Senators Give Abortion a Green Light in Overseas Facilities

The Senate Armed Services Committee has reversed a long-standing ban on performing abortions in overseas military medical facilities.

Let the protests resume!

Such emotionally charged controversies like this are rare, but we’ve got a hot one here, ladies and gentlemen, and one with quite a history.

Before the 1973 Supreme Court ruling, Roe v. Wade, the U.S. military was performing abortions in military medical facilities.

When the U.S. stopped the federal funding of abortions in the late 1970s, the procedure ceased in stateside military facilities.
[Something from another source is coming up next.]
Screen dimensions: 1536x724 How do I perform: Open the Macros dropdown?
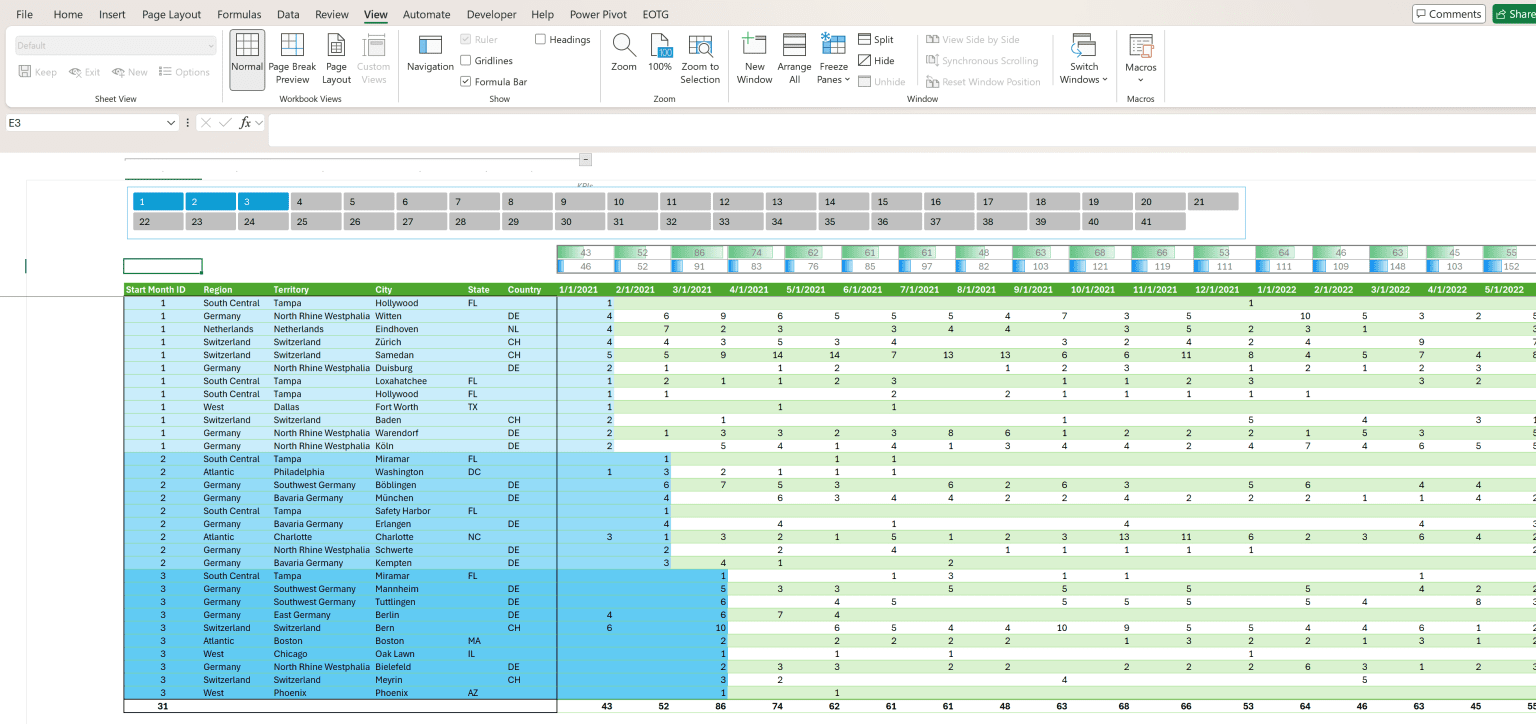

Eventually abortions were stopped overseas, with those on either side of the issue deeply divided. The rules prohibiting abortions in military facilities were formalized in 1985.

Less than a decade later, political leaders quietly allowed women to have privately funded abortions in military facilities. This 1993 initiative never really accomplished what supporters had hoped. The word was doctors refused to perform them, but who really knows? In 1995 the ban was reinstated, but it now made exceptions for the unholy trinity of rape, incest and life of the mother, though the first two had to be funded privately. (Are not all fetuses created equal or does this approach judge the morals of the pregnant military female? Inquiring minds.)

Fast forward to the present. An amendment to a defense bill was passed by a vote of 15-12 allowing privately funded abortions in overseas military facilities. Some report the final bill faces a filibuster in the full Senate. The House bill did not contain this provision, and its defense bill has already passed. If the Senate bill passes their version of the defense bill with the amendment, the two houses will reconcile their differences later this summer. House lawmakers have introduced similar legislation year after year, only to see it die in committee.

It is interesting that while abortion remains legal in the United States, a privately funded procedure (funding the physician, procedure room, anesthetics, etc.), is not permitted in federal facilities. Is there a lawsuit lurking? The Senate proposal seems reasonable, fair and within the law.

Our guess is a law permitting abortions in overseas military medical facilities will not pass. Lawmakers’ priority this year seems to be the repeal of “Don’t Ask, Don’t Tell,” the law governing the service of homosexuals in the military.

Another guess: Lawmakers will sacrifice service women’s access to this legal procedure to garner DADT votes.